## Work instruction
Give back every record that follows, exactly as written.

## Available data
□ □ □ □

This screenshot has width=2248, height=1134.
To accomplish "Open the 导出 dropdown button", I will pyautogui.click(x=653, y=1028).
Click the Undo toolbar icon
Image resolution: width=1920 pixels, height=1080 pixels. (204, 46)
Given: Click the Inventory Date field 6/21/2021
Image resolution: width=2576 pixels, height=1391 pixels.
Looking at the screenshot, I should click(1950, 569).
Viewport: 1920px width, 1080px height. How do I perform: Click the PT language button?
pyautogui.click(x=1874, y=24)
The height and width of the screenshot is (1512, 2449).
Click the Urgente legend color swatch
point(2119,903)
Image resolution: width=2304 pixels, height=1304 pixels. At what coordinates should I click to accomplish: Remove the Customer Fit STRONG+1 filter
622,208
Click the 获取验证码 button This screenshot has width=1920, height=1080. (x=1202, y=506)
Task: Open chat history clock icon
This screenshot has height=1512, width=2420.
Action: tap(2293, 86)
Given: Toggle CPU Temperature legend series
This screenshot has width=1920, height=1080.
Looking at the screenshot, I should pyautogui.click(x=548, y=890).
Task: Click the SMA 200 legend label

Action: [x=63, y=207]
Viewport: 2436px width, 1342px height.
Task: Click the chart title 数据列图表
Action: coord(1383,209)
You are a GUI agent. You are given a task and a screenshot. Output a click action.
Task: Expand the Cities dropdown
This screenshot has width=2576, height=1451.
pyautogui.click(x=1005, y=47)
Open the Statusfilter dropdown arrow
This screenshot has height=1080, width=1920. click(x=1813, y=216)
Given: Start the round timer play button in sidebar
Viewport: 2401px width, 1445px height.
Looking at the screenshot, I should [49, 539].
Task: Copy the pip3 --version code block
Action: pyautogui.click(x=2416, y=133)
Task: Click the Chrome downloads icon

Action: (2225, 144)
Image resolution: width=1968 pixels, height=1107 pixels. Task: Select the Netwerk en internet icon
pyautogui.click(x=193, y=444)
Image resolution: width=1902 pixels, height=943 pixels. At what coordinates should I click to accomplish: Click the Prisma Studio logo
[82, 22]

□ □ □ □

## Task output
This screenshot has width=2248, height=1134.
To accomplish "Open the 导出 dropdown button", I will pyautogui.click(x=653, y=1028).
Click the Undo toolbar icon
Image resolution: width=1920 pixels, height=1080 pixels. (204, 46)
Given: Click the Inventory Date field 6/21/2021
Image resolution: width=2576 pixels, height=1391 pixels.
Looking at the screenshot, I should click(1950, 569).
Viewport: 1920px width, 1080px height. How do I perform: Click the PT language button?
pyautogui.click(x=1874, y=24)
The height and width of the screenshot is (1512, 2449).
Click the Urgente legend color swatch
point(2119,903)
Image resolution: width=2304 pixels, height=1304 pixels. At what coordinates should I click to accomplish: Remove the Customer Fit STRONG+1 filter
622,208
Click the 获取验证码 button This screenshot has width=1920, height=1080. (x=1202, y=506)
Task: Open chat history clock icon
This screenshot has height=1512, width=2420.
Action: tap(2293, 86)
Given: Toggle CPU Temperature legend series
This screenshot has width=1920, height=1080.
Looking at the screenshot, I should pyautogui.click(x=548, y=890).
Task: Click the SMA 200 legend label

Action: [x=63, y=207]
Viewport: 2436px width, 1342px height.
Task: Click the chart title 数据列图表
Action: coord(1383,209)
You are a GUI agent. You are given a task and a screenshot. Output a click action.
Task: Expand the Cities dropdown
This screenshot has width=2576, height=1451.
pyautogui.click(x=1005, y=47)
Open the Statusfilter dropdown arrow
This screenshot has height=1080, width=1920. click(x=1813, y=216)
Given: Start the round timer play button in sidebar
Viewport: 2401px width, 1445px height.
Looking at the screenshot, I should [49, 539].
Task: Copy the pip3 --version code block
Action: pyautogui.click(x=2416, y=133)
Task: Click the Chrome downloads icon

Action: (2225, 144)
Image resolution: width=1968 pixels, height=1107 pixels. Task: Select the Netwerk en internet icon
pyautogui.click(x=193, y=444)
Image resolution: width=1902 pixels, height=943 pixels. At what coordinates should I click to accomplish: Click the Prisma Studio logo
[82, 22]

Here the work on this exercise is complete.